Supplied information ::
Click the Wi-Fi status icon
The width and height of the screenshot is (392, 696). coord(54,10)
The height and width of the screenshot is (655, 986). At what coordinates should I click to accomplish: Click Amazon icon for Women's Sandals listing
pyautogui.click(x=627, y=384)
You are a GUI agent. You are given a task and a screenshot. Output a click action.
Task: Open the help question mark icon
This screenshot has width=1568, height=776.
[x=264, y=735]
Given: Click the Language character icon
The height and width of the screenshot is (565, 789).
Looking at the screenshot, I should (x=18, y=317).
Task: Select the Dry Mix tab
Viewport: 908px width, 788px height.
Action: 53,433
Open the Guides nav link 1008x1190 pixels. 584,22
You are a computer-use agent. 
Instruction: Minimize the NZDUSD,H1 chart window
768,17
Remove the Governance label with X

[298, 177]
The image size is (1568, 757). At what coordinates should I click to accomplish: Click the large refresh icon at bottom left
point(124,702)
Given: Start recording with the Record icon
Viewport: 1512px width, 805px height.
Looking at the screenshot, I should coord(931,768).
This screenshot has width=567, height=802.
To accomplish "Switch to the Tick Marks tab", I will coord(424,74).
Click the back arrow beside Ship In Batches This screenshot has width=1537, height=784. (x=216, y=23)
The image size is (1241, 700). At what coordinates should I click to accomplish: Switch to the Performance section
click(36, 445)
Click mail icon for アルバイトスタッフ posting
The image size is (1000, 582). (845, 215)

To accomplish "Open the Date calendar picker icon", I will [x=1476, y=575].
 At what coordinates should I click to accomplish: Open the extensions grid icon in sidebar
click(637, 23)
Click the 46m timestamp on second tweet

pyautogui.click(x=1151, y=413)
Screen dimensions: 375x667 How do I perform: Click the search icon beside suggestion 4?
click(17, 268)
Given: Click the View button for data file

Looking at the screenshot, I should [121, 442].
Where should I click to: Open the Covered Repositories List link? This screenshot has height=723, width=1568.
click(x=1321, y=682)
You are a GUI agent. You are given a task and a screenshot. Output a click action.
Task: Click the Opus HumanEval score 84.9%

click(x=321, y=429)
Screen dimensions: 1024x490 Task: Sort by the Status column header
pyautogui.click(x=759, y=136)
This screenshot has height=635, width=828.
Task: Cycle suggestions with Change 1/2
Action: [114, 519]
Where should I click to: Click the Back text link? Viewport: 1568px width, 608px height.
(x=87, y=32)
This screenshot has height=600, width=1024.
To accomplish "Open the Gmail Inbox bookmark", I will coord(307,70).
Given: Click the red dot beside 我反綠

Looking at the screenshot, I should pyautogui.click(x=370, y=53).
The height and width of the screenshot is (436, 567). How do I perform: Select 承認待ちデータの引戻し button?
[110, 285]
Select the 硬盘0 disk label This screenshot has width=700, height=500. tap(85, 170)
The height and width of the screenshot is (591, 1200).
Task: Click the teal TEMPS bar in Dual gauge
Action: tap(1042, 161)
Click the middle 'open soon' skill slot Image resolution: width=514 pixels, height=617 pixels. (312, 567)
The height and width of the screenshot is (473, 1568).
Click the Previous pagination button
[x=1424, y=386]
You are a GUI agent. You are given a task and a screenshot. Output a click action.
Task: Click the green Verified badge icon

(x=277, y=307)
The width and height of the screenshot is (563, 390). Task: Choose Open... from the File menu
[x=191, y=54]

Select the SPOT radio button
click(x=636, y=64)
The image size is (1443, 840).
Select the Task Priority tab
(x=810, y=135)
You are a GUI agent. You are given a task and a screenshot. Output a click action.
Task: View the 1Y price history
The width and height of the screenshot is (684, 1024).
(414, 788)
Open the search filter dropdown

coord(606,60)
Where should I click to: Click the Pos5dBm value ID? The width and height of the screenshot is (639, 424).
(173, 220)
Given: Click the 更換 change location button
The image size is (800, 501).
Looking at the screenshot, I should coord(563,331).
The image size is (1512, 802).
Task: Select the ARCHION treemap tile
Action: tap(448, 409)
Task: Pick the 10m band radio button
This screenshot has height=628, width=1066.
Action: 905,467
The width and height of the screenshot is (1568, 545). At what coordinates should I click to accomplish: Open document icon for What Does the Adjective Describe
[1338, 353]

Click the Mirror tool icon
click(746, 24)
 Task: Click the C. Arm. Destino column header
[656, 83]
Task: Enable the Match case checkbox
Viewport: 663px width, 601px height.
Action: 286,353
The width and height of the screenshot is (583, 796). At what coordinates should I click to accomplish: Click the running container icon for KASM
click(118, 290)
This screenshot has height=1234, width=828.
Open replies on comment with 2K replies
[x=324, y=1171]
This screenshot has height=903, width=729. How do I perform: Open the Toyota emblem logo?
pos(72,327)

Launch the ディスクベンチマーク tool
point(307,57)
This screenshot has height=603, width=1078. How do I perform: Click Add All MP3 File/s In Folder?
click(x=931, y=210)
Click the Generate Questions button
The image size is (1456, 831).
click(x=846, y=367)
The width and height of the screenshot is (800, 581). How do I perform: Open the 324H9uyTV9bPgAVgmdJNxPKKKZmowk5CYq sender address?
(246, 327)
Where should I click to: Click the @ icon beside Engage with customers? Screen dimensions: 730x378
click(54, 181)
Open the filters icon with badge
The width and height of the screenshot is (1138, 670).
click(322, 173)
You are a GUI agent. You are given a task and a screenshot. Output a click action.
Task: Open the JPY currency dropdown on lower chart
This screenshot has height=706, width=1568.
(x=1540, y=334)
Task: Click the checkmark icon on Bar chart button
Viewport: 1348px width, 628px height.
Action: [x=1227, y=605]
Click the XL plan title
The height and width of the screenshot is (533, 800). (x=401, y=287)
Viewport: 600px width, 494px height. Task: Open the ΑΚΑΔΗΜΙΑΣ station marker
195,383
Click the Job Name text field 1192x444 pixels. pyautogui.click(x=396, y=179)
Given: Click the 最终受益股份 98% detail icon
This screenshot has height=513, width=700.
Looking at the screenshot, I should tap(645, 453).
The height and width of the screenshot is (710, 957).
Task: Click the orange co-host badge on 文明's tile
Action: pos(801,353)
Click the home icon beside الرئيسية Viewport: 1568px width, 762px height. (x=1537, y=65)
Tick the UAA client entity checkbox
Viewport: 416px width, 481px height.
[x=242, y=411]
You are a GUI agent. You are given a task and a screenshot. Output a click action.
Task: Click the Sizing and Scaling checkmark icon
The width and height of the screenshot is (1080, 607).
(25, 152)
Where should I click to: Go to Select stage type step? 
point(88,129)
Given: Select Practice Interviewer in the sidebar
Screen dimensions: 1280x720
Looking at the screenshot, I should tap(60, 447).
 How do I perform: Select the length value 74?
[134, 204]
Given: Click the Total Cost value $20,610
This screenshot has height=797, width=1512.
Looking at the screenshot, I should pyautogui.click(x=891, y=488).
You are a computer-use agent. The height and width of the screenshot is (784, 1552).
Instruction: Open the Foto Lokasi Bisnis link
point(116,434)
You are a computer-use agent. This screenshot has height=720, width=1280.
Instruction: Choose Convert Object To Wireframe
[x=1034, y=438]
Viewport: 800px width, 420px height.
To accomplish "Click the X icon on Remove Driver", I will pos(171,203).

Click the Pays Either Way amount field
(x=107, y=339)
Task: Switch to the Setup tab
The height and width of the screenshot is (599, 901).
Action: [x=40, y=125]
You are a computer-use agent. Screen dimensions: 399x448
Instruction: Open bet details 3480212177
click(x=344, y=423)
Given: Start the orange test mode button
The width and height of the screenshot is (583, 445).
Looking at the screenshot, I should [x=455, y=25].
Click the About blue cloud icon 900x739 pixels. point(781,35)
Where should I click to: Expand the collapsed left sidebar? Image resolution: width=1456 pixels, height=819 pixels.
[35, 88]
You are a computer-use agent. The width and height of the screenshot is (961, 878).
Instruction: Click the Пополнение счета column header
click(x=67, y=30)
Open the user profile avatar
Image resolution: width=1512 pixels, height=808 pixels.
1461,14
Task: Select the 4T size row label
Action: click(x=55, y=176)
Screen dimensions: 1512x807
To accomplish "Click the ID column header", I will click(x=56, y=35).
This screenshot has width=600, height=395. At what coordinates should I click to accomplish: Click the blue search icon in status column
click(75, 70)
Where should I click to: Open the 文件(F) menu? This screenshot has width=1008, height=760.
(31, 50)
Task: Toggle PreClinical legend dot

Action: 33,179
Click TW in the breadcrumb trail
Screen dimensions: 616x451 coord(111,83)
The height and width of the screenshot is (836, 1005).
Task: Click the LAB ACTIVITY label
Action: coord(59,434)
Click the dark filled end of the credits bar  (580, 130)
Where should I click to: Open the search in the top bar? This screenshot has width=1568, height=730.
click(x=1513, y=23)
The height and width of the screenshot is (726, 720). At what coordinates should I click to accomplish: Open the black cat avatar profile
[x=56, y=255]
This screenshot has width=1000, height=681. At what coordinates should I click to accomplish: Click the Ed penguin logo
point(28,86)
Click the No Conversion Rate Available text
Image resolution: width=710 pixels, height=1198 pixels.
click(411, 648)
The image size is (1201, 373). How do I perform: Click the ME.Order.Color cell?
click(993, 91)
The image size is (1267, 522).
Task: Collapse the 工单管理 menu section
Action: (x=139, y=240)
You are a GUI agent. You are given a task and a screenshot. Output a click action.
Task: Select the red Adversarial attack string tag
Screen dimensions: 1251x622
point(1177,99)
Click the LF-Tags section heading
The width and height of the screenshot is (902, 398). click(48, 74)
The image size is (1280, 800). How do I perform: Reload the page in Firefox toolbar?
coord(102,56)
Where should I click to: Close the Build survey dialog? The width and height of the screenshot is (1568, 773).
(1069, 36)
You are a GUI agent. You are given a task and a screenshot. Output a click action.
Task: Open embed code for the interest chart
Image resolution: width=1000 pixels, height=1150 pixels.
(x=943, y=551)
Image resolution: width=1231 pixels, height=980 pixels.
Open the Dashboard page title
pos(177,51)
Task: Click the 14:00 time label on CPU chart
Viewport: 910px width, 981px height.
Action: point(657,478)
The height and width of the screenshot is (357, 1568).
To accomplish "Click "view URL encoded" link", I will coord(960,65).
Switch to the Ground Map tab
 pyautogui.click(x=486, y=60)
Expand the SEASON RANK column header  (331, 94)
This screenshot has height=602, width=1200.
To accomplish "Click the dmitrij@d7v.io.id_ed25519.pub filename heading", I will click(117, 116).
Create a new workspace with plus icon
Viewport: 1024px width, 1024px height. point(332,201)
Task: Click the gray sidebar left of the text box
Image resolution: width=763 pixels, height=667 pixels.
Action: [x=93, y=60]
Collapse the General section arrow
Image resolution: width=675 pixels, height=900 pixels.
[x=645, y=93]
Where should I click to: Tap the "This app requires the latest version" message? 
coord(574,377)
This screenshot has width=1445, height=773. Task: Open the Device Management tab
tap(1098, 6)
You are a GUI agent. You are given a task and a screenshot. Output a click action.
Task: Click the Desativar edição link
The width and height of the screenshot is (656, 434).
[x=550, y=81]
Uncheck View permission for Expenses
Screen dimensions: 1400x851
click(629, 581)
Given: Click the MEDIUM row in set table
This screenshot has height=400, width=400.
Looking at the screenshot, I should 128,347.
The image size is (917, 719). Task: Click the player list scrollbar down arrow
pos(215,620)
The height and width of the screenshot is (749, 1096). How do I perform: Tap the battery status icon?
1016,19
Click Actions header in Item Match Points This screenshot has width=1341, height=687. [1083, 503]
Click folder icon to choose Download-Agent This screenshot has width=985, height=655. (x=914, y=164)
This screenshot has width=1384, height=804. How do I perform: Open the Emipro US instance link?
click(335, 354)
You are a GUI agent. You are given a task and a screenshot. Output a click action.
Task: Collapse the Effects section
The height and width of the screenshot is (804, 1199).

Work to do ::
Gather every line from the entries above that contains the string "logo".

Task answer ::
This screenshot has height=903, width=729. How do I perform: Open the Toyota emblem logo?
This screenshot has width=1000, height=681. At what coordinates should I click to accomplish: Click the Ed penguin logo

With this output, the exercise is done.